Combination of Paroxetine CR and Quetiapine for the Treatment of Refractory Generalized Anxiety Disorder
Status and phase
Conditions
Treatments
Details and patient eligibility
About
The purpose of this study is to examine the safety and efficacy of quetiapine for generalized anxiety disorder patients who remain symptomatic despite treatment with paroxetine CR.
Full description
Generalized anxiety disorder (GAD) is a relatively common condition affecting 5% of the population, with a typically chronic course and associated with significant psychosocial impairment and decreased quality of life (Schweizer, 1995). Although a number of therapeutic agents demonstrate some efficacy in the treatment of generalized anxiety disorder, only a minority of anxious patients experience remission with initial treatment.

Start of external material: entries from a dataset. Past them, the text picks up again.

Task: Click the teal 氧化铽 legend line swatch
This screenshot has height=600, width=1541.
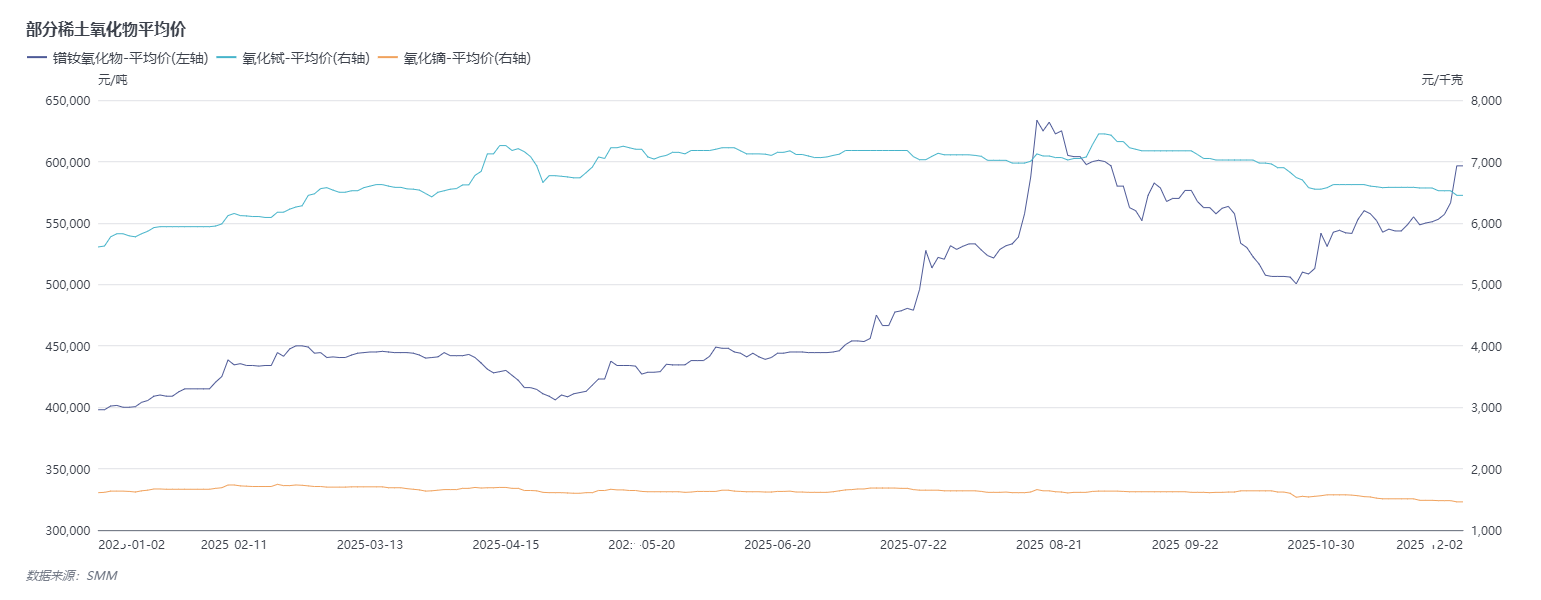Action: coord(226,58)
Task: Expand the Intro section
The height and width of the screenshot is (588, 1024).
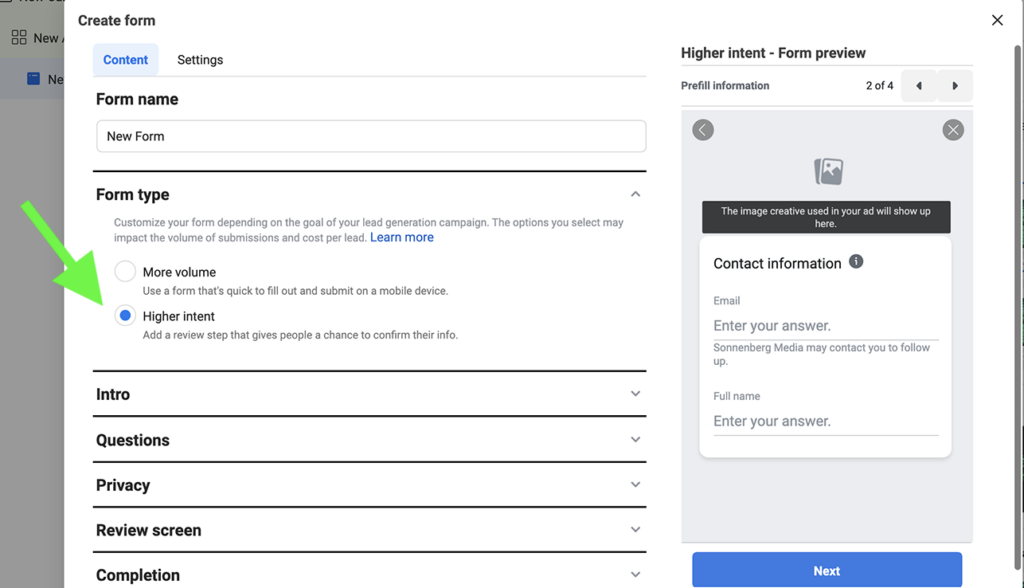Action: (x=636, y=394)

The purpose of this study is to examine the efficacy of one strategy, the addition of quetiapine, for the treatment of patients with GAD who remain refractory despite an adequate treatment trial with a selective serotonin reuptake inhibitor (SSRI). This is an investigator-initiated augmentation study of an already approved drug for a different indication. Quetiapine is a novel antipsychotic agent with potent effects at the serotonergic, as well as dopaminergic receptor, and a more favorable side effect profile than standard neuroleptics, including a low potential to cause extrapyramidal symptoms.

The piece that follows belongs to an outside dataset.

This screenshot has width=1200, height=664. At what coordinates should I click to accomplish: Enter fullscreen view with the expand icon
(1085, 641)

This is a two phase, 18-week research study in which participants who remain symptomatic at the end of one phase (10 weeks) enter into the next phase. In phase I, all participants receive paroxetine CR (Paxil CR) for 10 weeks. Participants who continue to have anxiety symptoms will enter the 8-week Phase II, in which they continue taking Paxil CR and they will also be randomly assigned (by chance, like a flip of a coin) to receive quetiapine (Seroquel) or placebo (contains no active medication).
Enrollment
Sex
Ages
Volunteers
Inclusion criteria
- Male and female outpatients, age 18-72.
- Primary diagnosis of generalized anxiety disorder.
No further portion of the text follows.